## Problem to solve
Search the data for the string "screenshot", and report each line where it is found.

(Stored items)
BEGIN
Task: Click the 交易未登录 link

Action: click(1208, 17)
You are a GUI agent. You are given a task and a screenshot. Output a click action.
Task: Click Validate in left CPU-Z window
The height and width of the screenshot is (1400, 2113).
END
## Task solution
You are a GUI agent. You are given a task and a screenshot. Output a click action.
The height and width of the screenshot is (1400, 2113).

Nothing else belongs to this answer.